> **Pedido 1**
Na listagem, digite novamente as linhas que começam na que contém "Click the last red MACD histogram bar" e terminam na que contém "click(1459, 615)", incluindo as duas. Deixe as imagens de fora da resposta.

Nossa Internet vai virar TV a cabo?

Há chances de o marco civil da Internet ser votado nesta terça-feira, 16, na Câmara dos Deputados. As jornadas de junho e as revelações de Edward Snowden sobre os esquemas de espionagem dos Estados Unidos criaram espaço para que Projeto de Lei 2126/11, parado desde dezembro, voltasse a ter chances de aprovação.

Para quem não acompanha de perto, vale esclarecer: o marco civil é um projeto de lei que, basicamente, estabelece os direitos do usuário da internet, no Brasil. Na prática, servirá para impor limites às ações das empresas e do Estado em relação à rede, de forma a garantir que a internet continue uma rede aberta e livre, ao mesmo tempo em que se aprofundam direitos como acesso e privacidade.

O principal obstáculo para aprovação do projeto é a posição das empresas de telecomunicações contra a neutralidade de rede. Este princípio garante que todo o tráfego da internet seja feito de maneira isonômica, “sem distinção por conteúdo, origem e destino, serviço, terminal ou aplicativo”.

> **Dados extraídos**
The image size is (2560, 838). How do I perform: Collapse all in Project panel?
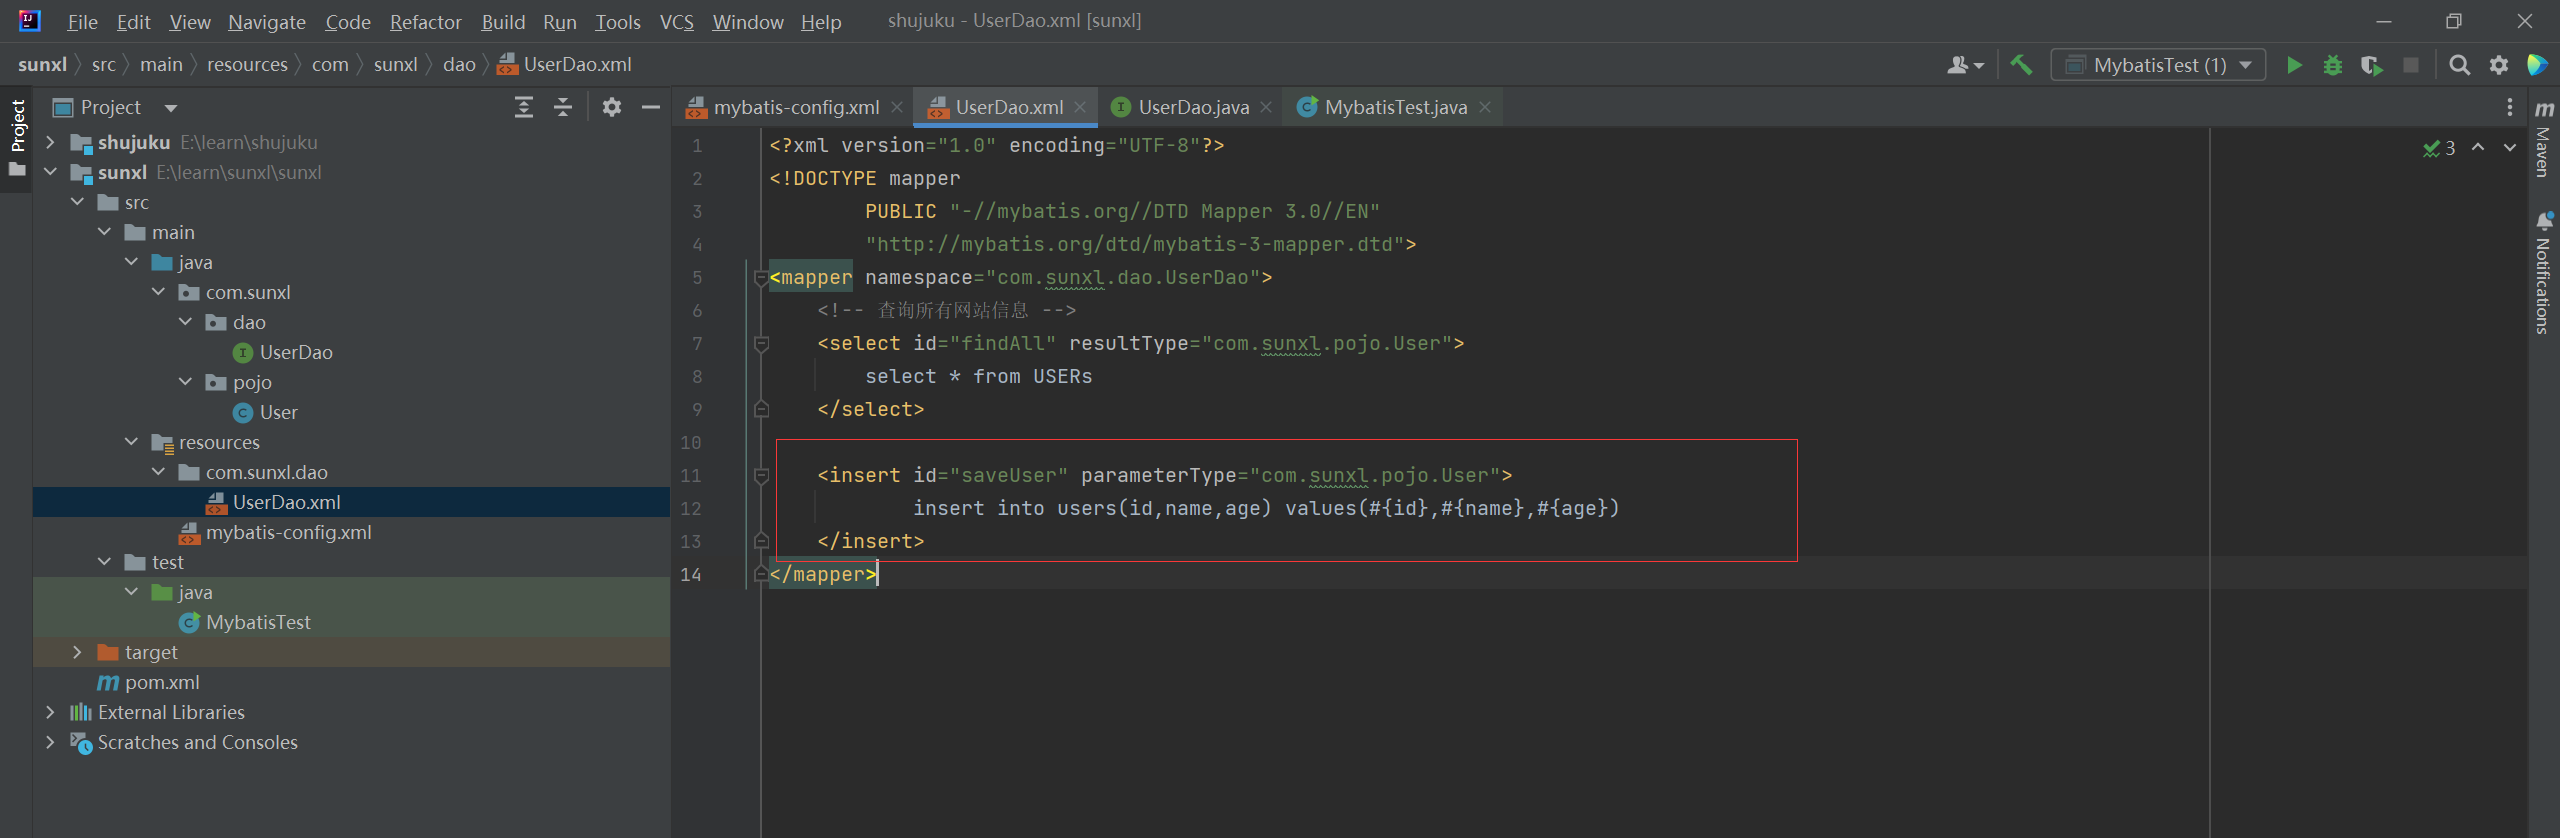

==

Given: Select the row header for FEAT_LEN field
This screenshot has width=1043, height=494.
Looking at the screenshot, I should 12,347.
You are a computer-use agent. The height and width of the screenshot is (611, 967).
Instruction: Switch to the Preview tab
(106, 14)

* * *

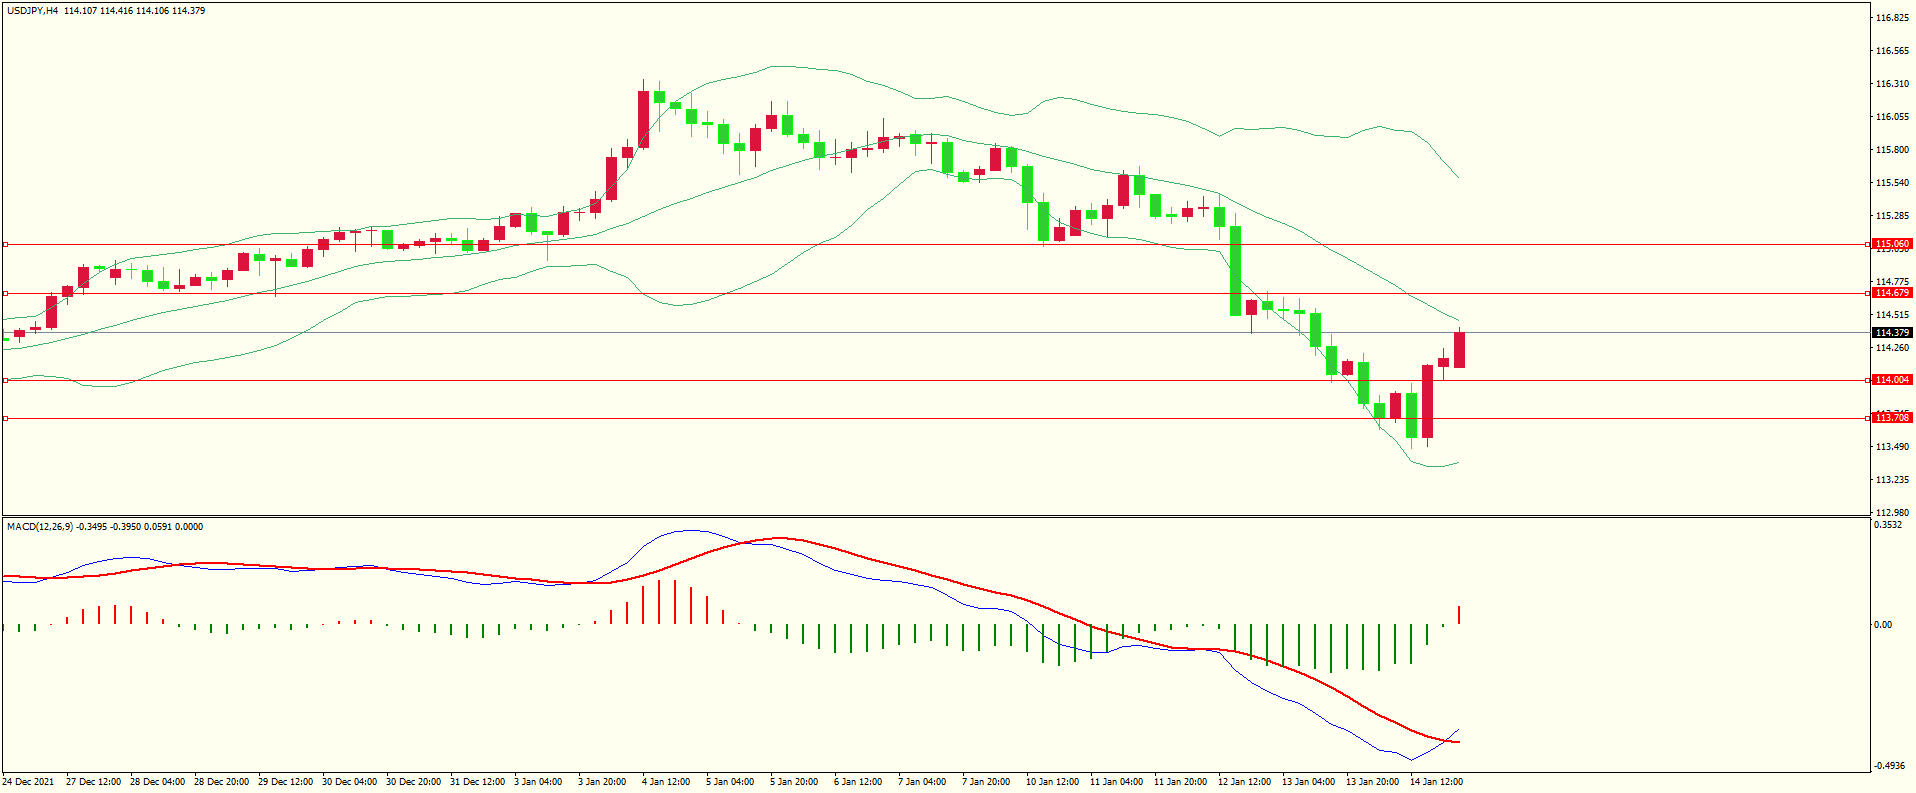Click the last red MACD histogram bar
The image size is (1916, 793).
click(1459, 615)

> **Pedido 2**
Responda com base no texto sobre o marco civil da Internet:
(a) Em que dia e em que casa legislativa o marco civil poderia ser votado?
(b) Qual é o número do projeto de lei e desde quando ele estava parado?
(c) Qual é o principal obstáculo para a aprovação do projeto?

> **Resposta completa 1**
Click the last red MACD histogram bar
The image size is (1916, 793).
click(1459, 615)

> **Resposta completa 2**
(a) Na terça-feira, dia 16, na Câmara dos Deputados.
(b) É o Projeto de Lei 2126/11, parado desde dezembro.
(c) A posição das empresas de telecomunicações contra a neutralidade de rede.